The thing I like about the S2 is the head tube length on the 61 size frame is 2.5 cm smaller than the 61 R3. One of my problems right now on my CAAD 9 is that the head tube is too long so I can't get low enough * the CAAD 9 headtube is 22 cm just like the R3).

Also, did you just choose the R3 because you saw no benefit in the Aero of the S2 - or were there other reasons? I guess I am trying to find out what I am giving up by going with the S2 over the R3 - I am guessing climbing ability and cornering?

Cheers


----------



## cantride55

I own a '08 R3sl and '09 S2.
Here's what I have found. The 3T Funda Pro fork works well on the S2 on the R3 I did not like it from the first ride and switched to an Enve 2.0 which I find rides better. Both my rides have the older 68mm B.B. I believe the newer ones have the bb right. The R3 rear end is compliant yet stiff, as for the S2 I found riding a set of clincher 404's brutal but tubular's were fine. 
Both are fine rides and the warranties (if needed) are among the best around (atleast in my area). The S2 tends to keep speed and a straight line (esp) in a group, the R3 has a slightly longer T.T. and is comfortable for both all day and shorter punchy rides.


----------



## cantride55

Oops, a couple other things. 
Regarding head tube height, Cervelo builds them taller for 'the masses" but a -17 degree stem takes care of most of that.
Most people with R3's find the 3T fork fine.
I am not sure you are giving up much if you choose the R3 over the S2. While the R3 is a little more comfortable, when you fiddle with tire pressure and maybe riding a carbon wheelset, the differences with comfort begin to fade that much more on the S2. I wonder if your build may smooth the rear stays out on the S2 just that little bit more to make it even more comfortable.


----------



## RJP Diver

Chillax said:


> Thanks for the response and I agree on my aero "disadvantage:
> 
> The thing I like about the S2 is the head tube length on the 61 size frame is 2.5 cm smaller than the 61 R3. One of my problems right now on my CAAD 9 is that the head tube is too long so I can't get low enough * the CAAD 9 headtube is 22 cm just like the R3).
> 
> Also, did you just choose the R3 because you saw no benefit in the Aero of the S2 - or were there other reasons? I guess I am trying to find out what I am giving up by going with the S2 over the R3 - I am guessing climbing ability and cornering?
> 
> Cheers


R3 a little lighter, a little more responsive, and more confortable on longer rides. As mentioned by cantride55 you can get a lower height with the right stem. I removed all the spacers, cut the steerer down, and flipped the stem on the R3. Plenty low enough, yet still fine on 100mi rides.


----------



## ralph1

I have both, an 08 R3-SL and a 12 S2, both in 61cm (and I am 95kg and 194cm). My thoughts on both:

R3-SL - I have had it for 3 yrs and love it, plenty stiff in the BB (but the S2 is stiffer down there) and comfortable in the rear, it is my "go to" bike. I have Dura Ace 7800 on it and with my CL-24 wheels comes in at 7.15kg.

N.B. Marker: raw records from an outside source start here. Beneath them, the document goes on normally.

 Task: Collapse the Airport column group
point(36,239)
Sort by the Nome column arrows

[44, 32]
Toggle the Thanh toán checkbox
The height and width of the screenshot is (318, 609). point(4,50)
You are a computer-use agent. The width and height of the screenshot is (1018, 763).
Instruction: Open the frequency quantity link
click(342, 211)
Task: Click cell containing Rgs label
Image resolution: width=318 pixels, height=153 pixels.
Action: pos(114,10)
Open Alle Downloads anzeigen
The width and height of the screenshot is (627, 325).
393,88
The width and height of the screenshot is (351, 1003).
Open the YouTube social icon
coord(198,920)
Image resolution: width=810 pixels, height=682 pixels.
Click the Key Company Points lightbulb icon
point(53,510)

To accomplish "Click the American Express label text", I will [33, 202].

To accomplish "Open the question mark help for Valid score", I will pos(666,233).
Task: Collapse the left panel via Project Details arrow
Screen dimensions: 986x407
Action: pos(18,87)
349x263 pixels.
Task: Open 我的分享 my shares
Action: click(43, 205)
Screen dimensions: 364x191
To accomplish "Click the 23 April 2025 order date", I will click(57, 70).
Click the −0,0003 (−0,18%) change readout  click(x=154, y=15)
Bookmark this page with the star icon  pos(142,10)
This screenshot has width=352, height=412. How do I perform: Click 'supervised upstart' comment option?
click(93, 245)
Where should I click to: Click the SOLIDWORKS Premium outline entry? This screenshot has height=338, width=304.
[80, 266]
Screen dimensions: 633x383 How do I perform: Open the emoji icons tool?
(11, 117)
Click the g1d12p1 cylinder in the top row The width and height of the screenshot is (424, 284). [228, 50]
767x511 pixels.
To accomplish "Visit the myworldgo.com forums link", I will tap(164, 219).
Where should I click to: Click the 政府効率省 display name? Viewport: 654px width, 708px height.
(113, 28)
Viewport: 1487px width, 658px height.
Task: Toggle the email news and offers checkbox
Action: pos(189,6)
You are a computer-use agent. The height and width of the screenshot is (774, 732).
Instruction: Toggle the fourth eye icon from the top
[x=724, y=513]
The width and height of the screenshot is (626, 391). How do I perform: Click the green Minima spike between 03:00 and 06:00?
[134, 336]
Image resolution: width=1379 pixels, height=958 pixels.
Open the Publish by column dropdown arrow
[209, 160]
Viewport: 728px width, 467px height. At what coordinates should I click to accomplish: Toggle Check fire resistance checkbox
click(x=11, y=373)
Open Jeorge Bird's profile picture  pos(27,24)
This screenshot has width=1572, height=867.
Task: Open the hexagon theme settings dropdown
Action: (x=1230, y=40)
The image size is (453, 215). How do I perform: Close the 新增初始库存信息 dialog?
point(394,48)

S2 - I have had it 12 months now, the first thing I noticed it is stiffer in the BB, there is a slight weight disadvantage over the R3-SL. The S2 has a SRAM Red groupset. With the same wheel set it comes in at 7.25kg. I find it better on the smoother roads, but not as nice on the rougher stuff.

Also remember the geo has changed on the R series, my 08 R3-SL in 61cm has the same head tube length as the 11/12/13/14 58cm at 199mm, and roughly (if not the same geo). The 08 61cm fits me like a glove and I find it really comfortable on it, if I was to update to a newer R series I would look at a 58cm. 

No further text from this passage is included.